Cash-strapped Sunderland City Council was left chasing almost £14million in unpaid Council Tax at the end of the last financial year.
Figures obtained in response to a Freedom of Information request by the Echo show the council took 48,883 accounts to court for non-payment over the last three financial years, in a bid to recover a total of £17,926,564.66.
At the end of the 2015/16 financial year, the outstanding balance was £13.89million. That compared with £12.86million at the end of 2013/14 and £12.49million in 2014/15.
A senior opposition councillor and the Taxpayers’ Alliance pressure group said councils should make collecting unpaid tax a priority.
However, a leading council chief said the authority had continued to receive outstanding payments and that arrears now stood at £9.7million.
Opposition group leader Coun Peter Wood said: “Non-payment of Council Tax is a serious matter and the council should do all it can to chase-up arrears.
How much cleaner could our streets have been; how much smoother street surfaces or how much more social care for the elderly could have been provided if all the Council Tax due was paid?Coun Peter Wood
“Whether it be £17 926,564 or £12.86 or £13.8million, this is a lot of money which could have been spent providing essential services - or used to reduce Council Tax levels.
“How much cleaner could our streets have been; how much smoother street surfaces or how much more social care for the elderly could have been provided if all the Council Tax due was paid?

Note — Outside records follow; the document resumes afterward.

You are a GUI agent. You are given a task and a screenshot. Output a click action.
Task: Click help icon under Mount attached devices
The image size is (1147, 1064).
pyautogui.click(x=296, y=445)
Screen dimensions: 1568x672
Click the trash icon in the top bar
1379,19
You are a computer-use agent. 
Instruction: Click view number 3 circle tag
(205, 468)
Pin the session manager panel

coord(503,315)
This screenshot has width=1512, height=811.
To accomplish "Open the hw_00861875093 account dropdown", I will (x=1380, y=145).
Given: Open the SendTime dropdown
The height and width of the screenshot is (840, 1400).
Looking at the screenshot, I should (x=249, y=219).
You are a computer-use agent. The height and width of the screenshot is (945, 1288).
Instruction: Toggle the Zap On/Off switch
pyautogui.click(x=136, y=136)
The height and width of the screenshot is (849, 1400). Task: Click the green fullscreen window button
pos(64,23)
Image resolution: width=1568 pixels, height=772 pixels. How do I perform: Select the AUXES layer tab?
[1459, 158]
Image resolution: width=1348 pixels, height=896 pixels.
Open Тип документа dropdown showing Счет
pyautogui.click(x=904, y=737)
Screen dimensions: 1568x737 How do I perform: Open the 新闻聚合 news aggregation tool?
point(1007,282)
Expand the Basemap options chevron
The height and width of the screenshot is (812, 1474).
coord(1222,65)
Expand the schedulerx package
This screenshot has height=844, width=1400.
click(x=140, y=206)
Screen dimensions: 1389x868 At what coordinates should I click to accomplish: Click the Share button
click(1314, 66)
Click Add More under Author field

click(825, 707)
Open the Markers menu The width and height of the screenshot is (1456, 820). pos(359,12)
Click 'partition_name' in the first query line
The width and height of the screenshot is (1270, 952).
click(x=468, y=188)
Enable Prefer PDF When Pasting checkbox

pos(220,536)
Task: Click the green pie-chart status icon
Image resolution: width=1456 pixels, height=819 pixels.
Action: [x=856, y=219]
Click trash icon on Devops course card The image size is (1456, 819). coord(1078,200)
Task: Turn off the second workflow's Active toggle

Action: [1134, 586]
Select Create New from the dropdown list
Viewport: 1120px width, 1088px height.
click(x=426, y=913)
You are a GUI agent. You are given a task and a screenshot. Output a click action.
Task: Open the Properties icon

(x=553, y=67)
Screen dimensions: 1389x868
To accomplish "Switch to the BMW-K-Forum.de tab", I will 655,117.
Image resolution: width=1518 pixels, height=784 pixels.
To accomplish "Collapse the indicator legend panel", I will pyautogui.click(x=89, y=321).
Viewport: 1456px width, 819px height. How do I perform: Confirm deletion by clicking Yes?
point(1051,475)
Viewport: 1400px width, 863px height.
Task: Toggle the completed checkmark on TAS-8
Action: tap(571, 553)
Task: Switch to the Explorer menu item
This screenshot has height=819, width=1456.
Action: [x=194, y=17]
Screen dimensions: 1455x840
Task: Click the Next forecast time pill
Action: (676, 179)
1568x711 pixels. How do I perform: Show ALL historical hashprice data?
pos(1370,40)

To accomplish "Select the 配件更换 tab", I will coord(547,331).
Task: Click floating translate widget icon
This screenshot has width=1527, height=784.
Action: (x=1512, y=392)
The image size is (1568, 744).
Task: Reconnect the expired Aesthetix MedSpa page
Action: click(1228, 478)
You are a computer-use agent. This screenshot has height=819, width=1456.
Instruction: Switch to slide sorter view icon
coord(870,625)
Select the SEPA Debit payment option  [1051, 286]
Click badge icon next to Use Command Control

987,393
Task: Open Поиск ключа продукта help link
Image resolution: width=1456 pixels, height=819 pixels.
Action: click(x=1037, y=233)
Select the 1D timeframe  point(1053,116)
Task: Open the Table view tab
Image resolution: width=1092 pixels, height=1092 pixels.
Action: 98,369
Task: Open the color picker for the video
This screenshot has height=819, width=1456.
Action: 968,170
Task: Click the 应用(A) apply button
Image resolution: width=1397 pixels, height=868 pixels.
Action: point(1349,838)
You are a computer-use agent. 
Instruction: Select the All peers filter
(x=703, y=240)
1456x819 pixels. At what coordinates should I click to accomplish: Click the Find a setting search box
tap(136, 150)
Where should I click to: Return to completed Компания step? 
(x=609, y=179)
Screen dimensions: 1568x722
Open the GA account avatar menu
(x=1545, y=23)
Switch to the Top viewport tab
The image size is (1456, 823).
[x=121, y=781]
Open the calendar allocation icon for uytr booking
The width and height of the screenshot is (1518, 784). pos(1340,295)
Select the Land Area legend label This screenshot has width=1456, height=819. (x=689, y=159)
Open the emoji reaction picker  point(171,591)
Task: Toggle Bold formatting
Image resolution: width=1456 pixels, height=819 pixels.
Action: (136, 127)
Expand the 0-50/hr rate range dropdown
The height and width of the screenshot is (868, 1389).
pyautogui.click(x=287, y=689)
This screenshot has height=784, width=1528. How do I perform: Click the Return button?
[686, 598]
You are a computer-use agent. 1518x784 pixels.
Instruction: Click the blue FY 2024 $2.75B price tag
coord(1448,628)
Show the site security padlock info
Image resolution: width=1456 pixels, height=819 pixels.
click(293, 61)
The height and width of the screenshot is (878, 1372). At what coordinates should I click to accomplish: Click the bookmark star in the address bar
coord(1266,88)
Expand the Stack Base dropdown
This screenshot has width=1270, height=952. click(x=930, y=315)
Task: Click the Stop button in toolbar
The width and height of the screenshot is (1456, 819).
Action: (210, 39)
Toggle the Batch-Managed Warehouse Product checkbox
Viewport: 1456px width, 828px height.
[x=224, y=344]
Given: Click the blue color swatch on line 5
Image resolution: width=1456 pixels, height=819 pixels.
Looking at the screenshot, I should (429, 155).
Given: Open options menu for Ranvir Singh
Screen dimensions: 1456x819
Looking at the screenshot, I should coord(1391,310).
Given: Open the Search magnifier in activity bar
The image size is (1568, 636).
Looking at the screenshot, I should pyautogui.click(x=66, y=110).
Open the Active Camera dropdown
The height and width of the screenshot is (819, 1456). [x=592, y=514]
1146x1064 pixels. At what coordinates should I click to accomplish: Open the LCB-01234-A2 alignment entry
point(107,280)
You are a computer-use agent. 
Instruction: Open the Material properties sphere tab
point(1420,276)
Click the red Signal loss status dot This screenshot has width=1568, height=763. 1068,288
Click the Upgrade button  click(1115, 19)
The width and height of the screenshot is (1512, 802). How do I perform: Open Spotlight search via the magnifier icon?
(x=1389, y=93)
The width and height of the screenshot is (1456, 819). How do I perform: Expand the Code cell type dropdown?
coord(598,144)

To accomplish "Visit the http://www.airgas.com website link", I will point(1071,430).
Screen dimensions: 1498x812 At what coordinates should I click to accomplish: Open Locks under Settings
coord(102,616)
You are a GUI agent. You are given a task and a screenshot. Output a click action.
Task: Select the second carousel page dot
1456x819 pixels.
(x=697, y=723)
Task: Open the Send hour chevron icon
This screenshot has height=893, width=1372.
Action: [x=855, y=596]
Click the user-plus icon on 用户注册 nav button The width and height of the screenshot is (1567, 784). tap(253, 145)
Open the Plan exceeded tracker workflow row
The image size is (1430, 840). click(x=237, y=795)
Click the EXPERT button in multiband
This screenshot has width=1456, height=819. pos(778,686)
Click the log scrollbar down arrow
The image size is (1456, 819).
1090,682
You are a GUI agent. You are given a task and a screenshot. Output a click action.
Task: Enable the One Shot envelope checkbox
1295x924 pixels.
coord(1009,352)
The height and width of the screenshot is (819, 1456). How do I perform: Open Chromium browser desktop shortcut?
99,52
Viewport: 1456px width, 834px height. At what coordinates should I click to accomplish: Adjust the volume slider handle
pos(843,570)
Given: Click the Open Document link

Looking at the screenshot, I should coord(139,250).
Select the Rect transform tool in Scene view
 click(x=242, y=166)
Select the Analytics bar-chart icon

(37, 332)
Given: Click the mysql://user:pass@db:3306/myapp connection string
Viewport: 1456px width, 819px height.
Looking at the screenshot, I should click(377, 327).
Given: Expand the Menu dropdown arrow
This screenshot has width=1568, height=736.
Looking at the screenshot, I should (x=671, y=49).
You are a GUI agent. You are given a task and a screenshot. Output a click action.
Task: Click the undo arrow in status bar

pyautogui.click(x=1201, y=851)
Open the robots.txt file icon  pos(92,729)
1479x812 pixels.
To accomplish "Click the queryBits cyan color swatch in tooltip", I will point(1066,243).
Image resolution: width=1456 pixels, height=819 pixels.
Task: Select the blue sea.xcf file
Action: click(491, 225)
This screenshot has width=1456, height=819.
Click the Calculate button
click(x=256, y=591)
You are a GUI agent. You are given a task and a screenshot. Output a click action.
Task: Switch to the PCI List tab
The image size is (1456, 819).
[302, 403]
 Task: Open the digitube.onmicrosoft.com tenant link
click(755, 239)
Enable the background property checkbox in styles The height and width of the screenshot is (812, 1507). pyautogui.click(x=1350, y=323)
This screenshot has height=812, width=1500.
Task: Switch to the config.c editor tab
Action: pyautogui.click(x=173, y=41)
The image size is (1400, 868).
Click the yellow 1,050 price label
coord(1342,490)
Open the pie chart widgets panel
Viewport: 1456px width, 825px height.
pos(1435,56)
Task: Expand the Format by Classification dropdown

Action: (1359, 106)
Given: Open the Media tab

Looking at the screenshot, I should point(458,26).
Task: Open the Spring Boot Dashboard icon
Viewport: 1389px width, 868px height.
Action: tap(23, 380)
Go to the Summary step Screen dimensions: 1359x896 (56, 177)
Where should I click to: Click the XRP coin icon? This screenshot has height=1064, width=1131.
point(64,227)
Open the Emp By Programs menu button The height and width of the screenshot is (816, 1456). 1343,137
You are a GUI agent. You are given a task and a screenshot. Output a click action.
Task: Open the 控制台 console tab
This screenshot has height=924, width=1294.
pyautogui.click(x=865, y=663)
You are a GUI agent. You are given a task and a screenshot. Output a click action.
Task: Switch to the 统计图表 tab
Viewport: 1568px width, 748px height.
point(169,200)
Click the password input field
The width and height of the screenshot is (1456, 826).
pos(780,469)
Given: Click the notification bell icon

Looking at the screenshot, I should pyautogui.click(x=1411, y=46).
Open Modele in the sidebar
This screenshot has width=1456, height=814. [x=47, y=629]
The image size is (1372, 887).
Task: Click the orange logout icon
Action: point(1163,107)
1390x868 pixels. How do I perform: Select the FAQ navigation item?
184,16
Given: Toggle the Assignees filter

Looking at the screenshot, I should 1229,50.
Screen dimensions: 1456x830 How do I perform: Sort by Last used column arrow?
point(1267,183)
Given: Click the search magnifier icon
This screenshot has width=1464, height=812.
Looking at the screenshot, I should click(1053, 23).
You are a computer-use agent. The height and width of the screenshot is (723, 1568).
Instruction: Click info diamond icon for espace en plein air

“I trust the Council is doing all in its power to ensure Council tax revenues are maximised.”
John O’Connell, chief executive of the Taxpayers’ Alliance said it was important to ensure anyone who could afford to pay did so.
He added: “When councils should be tightening their belts, they really need to make sure they are collecting money they are owed,” he said.
“Of course, there will be those who struggle to make ends meet but councils have to differentiate between taxpayers who can’t afford to pay their bills and those who refuse.
“Council chiefs could make it easier for those struggling by keeping taxes low but also learn the lesson from any mistakes in collection because it’s not fair on ordinary, law-abiding taxpayers for others to get away without paying their share.”
Council cabinet secretary Coun Mel Speding defended the authority’s record and said the outstanding debt had been significantly reduced since the start of the current financial year on April 1.
“More than 99 per cent of all council tax is collected in the long-term and residents have an excellent record of paying, with more than 65 per cent of householders signed up to a direct debit,” he said.
“However, not everyone pays on time, as some continue to pay after the end of the financial year and the council continues to receive payments in respect of previous years’ council tax arrears, which are now £9.7million.
“The council also offers weekly payment plans and works closely with organisations such as Citizens Advice and Step Change who offer advice to those residents struggling to pay.
“The council will always aim for a fair and equitable approach in collecting any outstanding charges.”
Of the 48,883 accounts taken to court, the number of people within each account can vary as they cover multiple occupancy, single occupancy or empty properties.